GSE176012 Processing Pipeline

RNA-Seq code_examples 12 steps

Publication

ADAR and hnRNPC deficiency synergize in activating endogenous dsRNA-induced type I IFN responses.

The Journal of experimental medicine (2021) — PMID 34297039

Dataset

GSE176012

RNAseq of hnRNPC and ADAR deficient THP-1

Warning: Pipeline descriptions and code snippets may be inferred or AI-generated. Use them only as a starting point to guide analysis, and validate before use.
  1. 1

    Reads were aligned to GrCH37 v13 using STAR (V2.5.4a) with the basic two-pass mode allowing for a maximum number of multiple alignments of 1000 and 999 mismatches per read (--outFilterMultimapNmax 1000 --outFilterMismatchNmax 999), however 10% mismatches per read pair using --outFilterMismatchNoverReadLmax 0.1 to increase the detection of A-to-I editing sites.

    $ Bash example
    # Install STAR (if not already installed)
    # conda install -c bioconda star
    
    # Placeholder for STAR genome index directory (replace with actual path to GrCH37 v13 index)
    # The GrCH37 v13 (hg19) genome index needs to be generated prior to alignment using STAR --runMode genomeGenerate
    GENOME_DIR="/path/to/GrCH37_v13_STAR_index"
    
    # Placeholder for input FASTQ files (replace with actual paths)
    # Assuming paired-end reads based on common RNA-seq practices
    READS_R1="reads_R1.fastq.gz"
    READS_R2="reads_R2.fastq.gz"
    
    # Placeholder for output directory
    OUTPUT_DIR="star_alignment_output"
    mkdir -p "${OUTPUT_DIR}"
    
    STAR --genomeDir "${GENOME_DIR}" \
         --readFilesIn "${READS_R1}" "${READS_R2}" \
         --runThreadN 8 \
         --outFileNamePrefix "${OUTPUT_DIR}/" \
         --outFilterMultimapNmax 1000 \
         --outFilterMismatchNmax 999 \
         --outFilterMismatchNoverReadLmax 0.1 \
         --twopassMode Basic \
         --outSAMtype BAM SortedByCoordinate \
         --outSAMattributes All \
         --outReadsUnmapped Fastx
  2. 2

    In addition, we allowed introns to be 20-1000000 nt and a 1000000 nt distance between read pair mates.

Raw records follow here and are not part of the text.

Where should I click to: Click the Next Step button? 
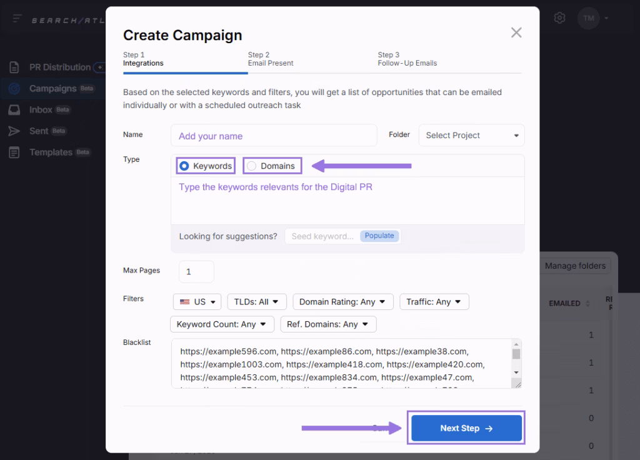pyautogui.click(x=466, y=428)
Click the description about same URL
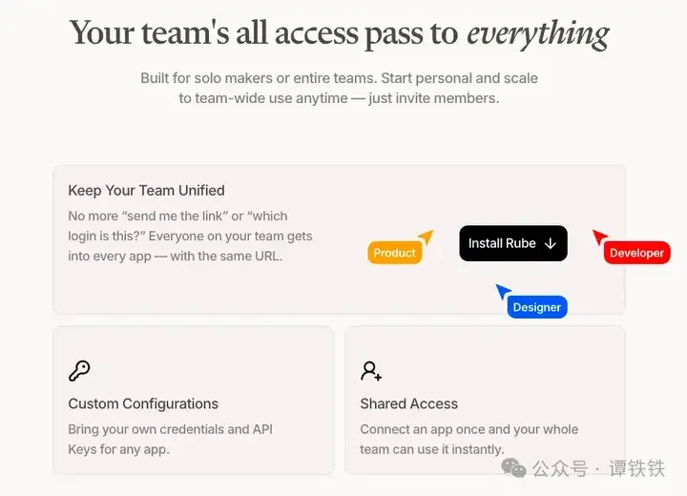This screenshot has width=687, height=496. coord(190,237)
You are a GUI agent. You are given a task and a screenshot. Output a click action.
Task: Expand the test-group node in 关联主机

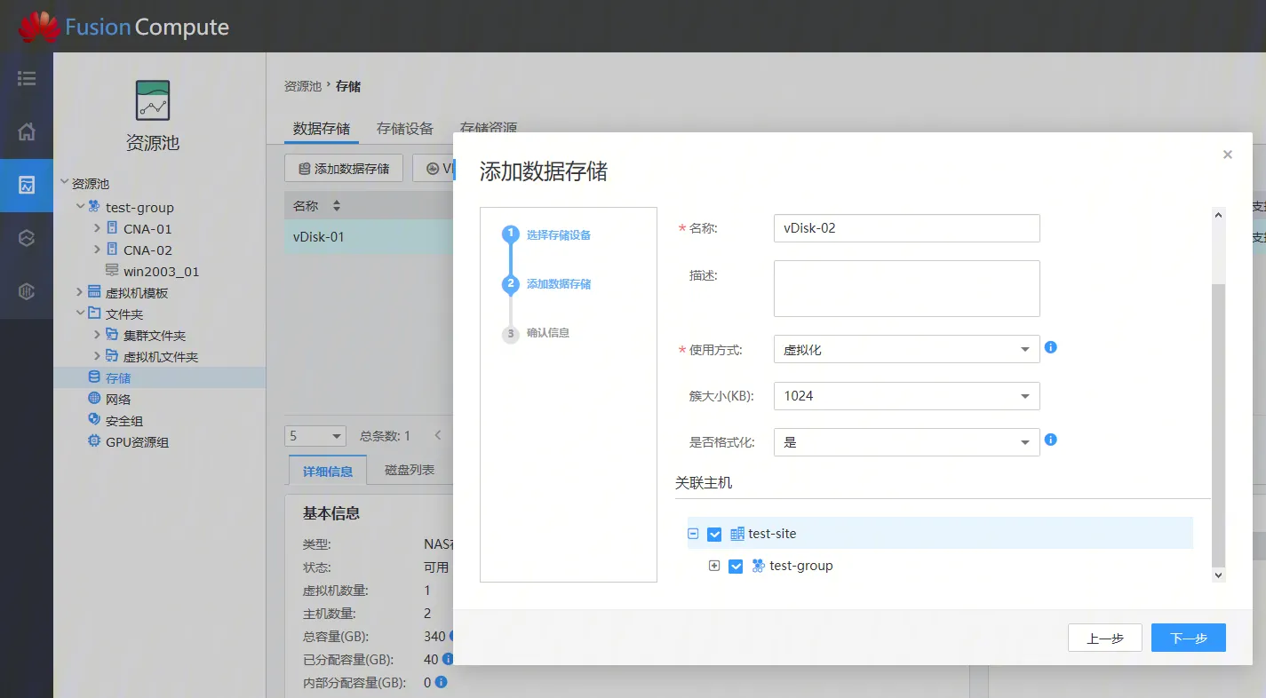click(714, 567)
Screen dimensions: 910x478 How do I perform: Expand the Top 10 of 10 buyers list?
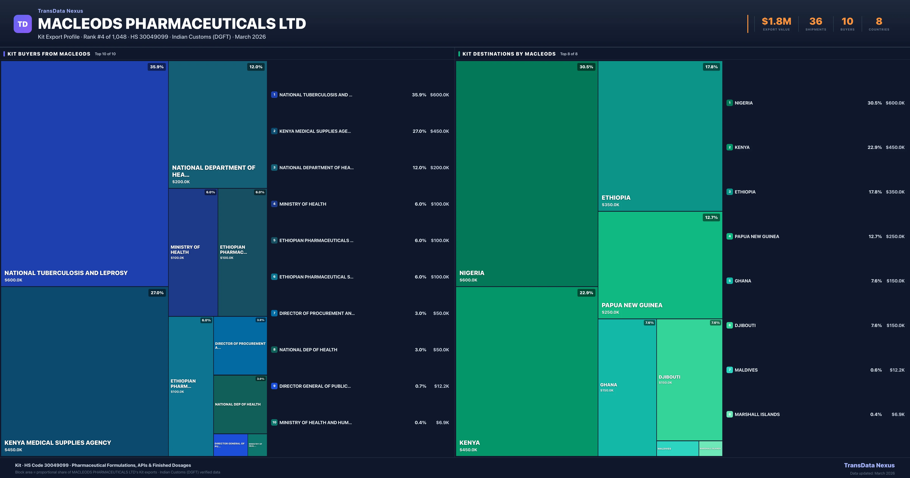105,54
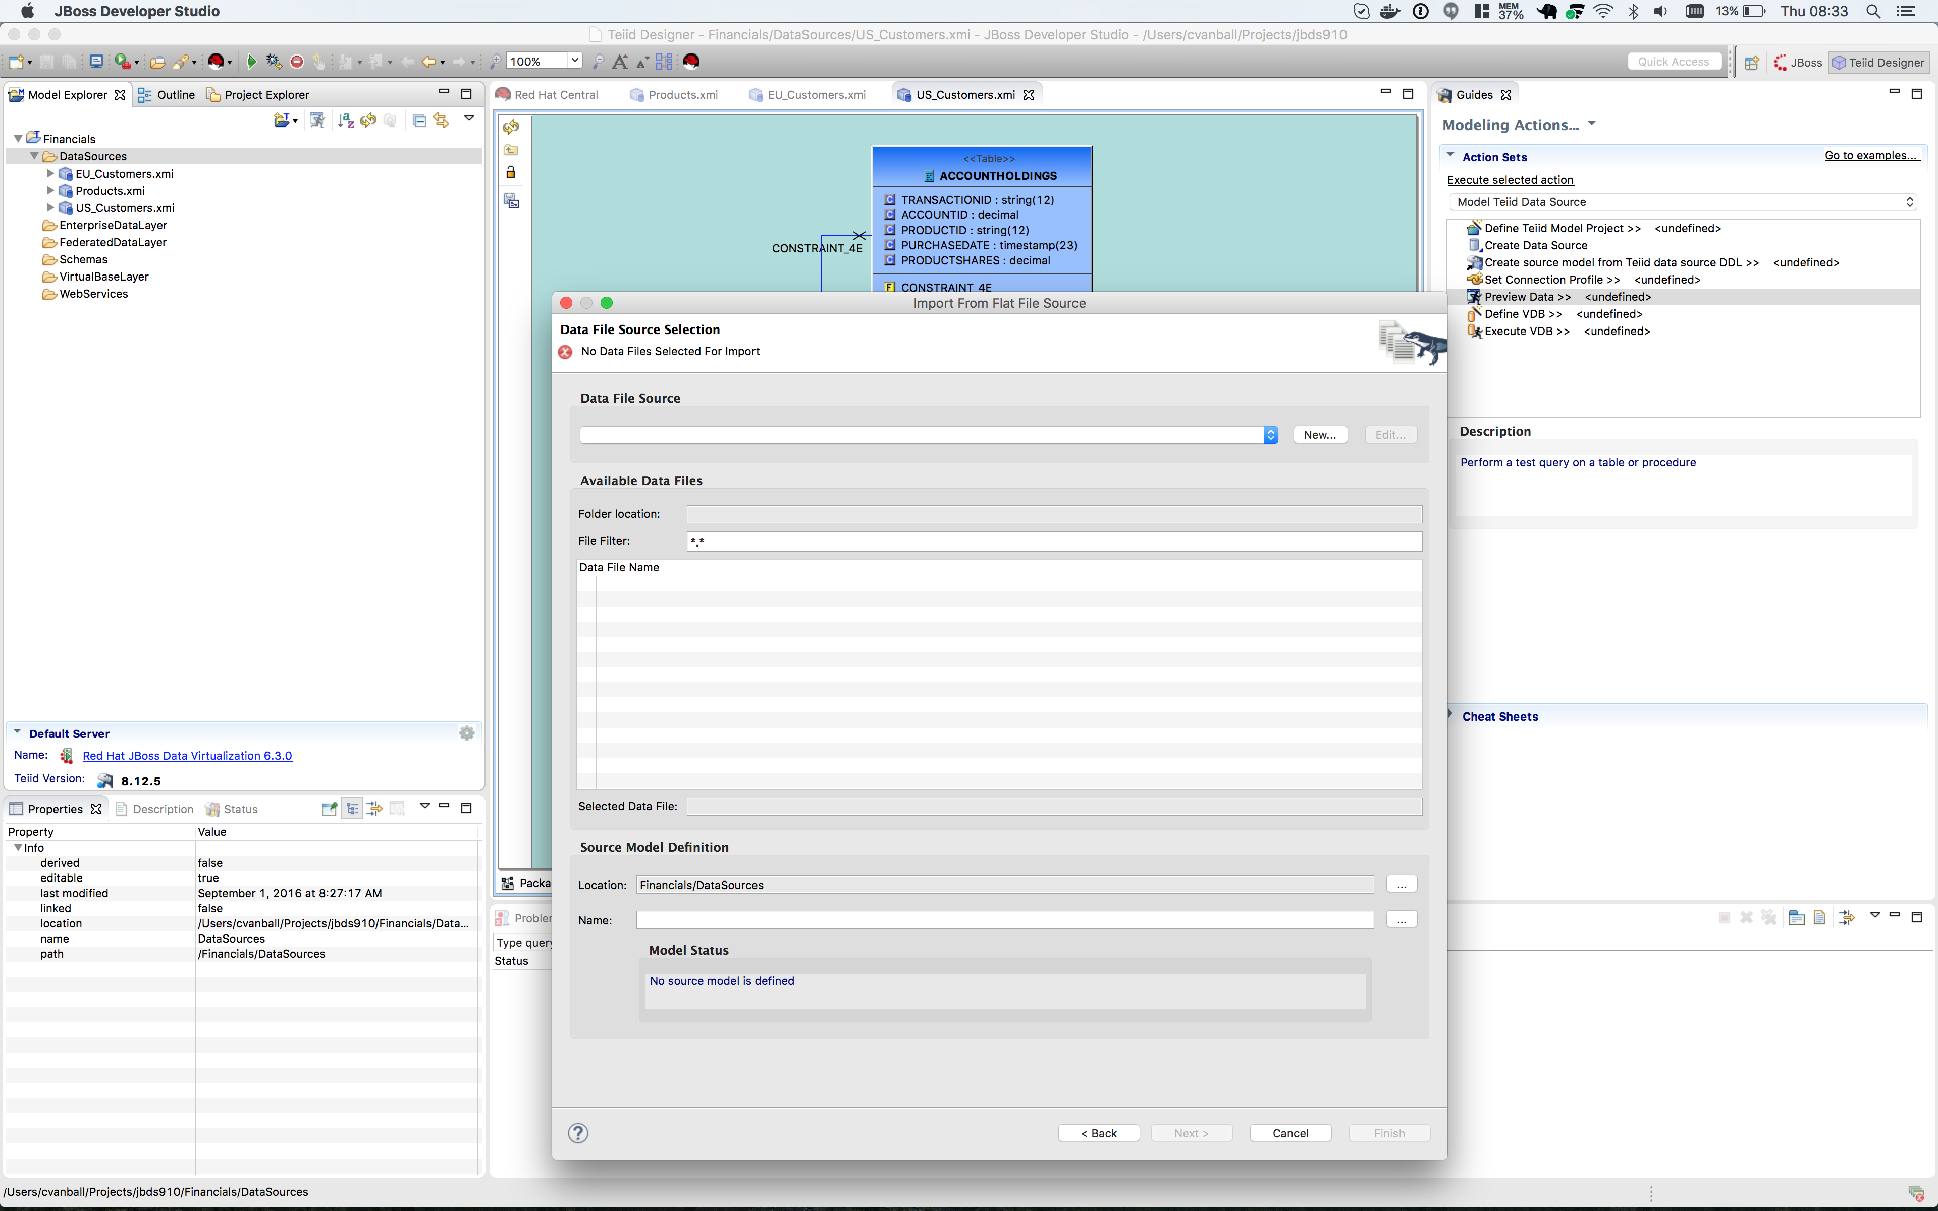Switch to the Description tab near Properties
The image size is (1938, 1211).
(163, 809)

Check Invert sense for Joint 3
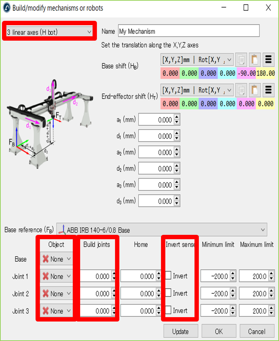(x=168, y=311)
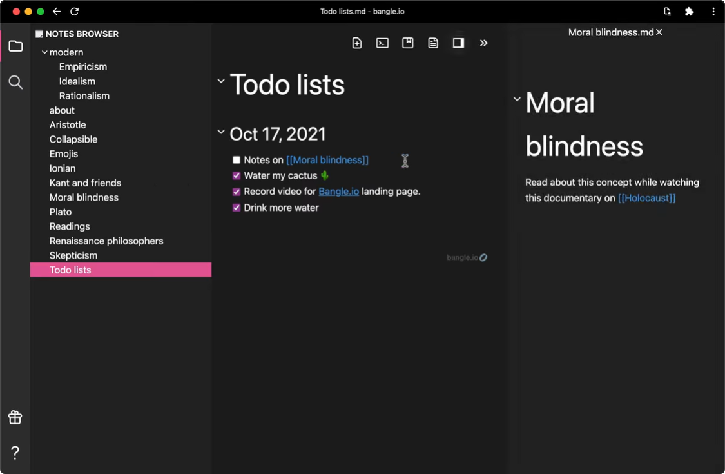Open the command palette terminal icon
725x474 pixels.
[382, 43]
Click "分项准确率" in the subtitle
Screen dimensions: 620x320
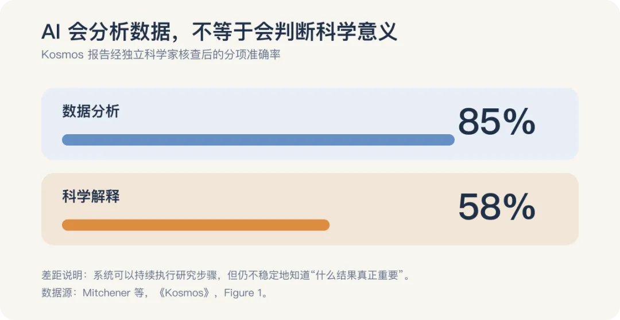(x=250, y=54)
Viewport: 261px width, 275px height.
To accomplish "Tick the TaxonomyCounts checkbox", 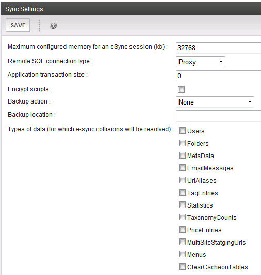I will 182,217.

    STAR (Inferred with models/gemini-2.5-flash) v(Inferred with models/gemini-2.5-flash) GitHub
    $ Bash example
    # Install STAR if not already installed
    # conda install -c bioconda star
    
    # Placeholder for STAR genome index generation (if not already done)
    # STAR --runMode genomeGenerate \
    #      --genomeDir GRCh38_STAR_index \
    #      --genomeFastaFiles genome.fa \
    #      --sjdbGTFfile annotations.gtf \
    #      --runThreadN 8
    
    # Placeholder input files
    READ1="read1.fastq.gz"
    READ2="read2.fastq.gz"
    GENOME_DIR="GRCh38_STAR_index" # Using GRCh38 as a common latest assembly placeholder
    OUTPUT_PREFIX="aligned_reads"
    THREADS=8
    
    STAR --genomeDir "${GENOME_DIR}" \
         --readFilesIn "${READ1}" "${READ2}" \
         --readFilesCommand zcat \
         --runThreadN "${THREADS}" \
         --outFileNamePrefix "${OUTPUT_PREFIX}" \
         --alignIntronMin 20 \
         --alignIntronMax 1000000 \
         --alignMatesGapMax 1000000 \
         --outSAMtype BAM SortedByCoordinate \
         --outSAMunmapped Within \
         --outSAMattributes Standard
  3. 3

    Aligned reads were summarized to gene level using the R Rsubread package featureCounts function in paired end mode (isPairedEnd=TRUE) based on the GrCH37 gencode V19 GTF annotation, using the default exons as features for counting and genes as meta-features (GTF.featureType="exon" and GTF.attrType="gene_id").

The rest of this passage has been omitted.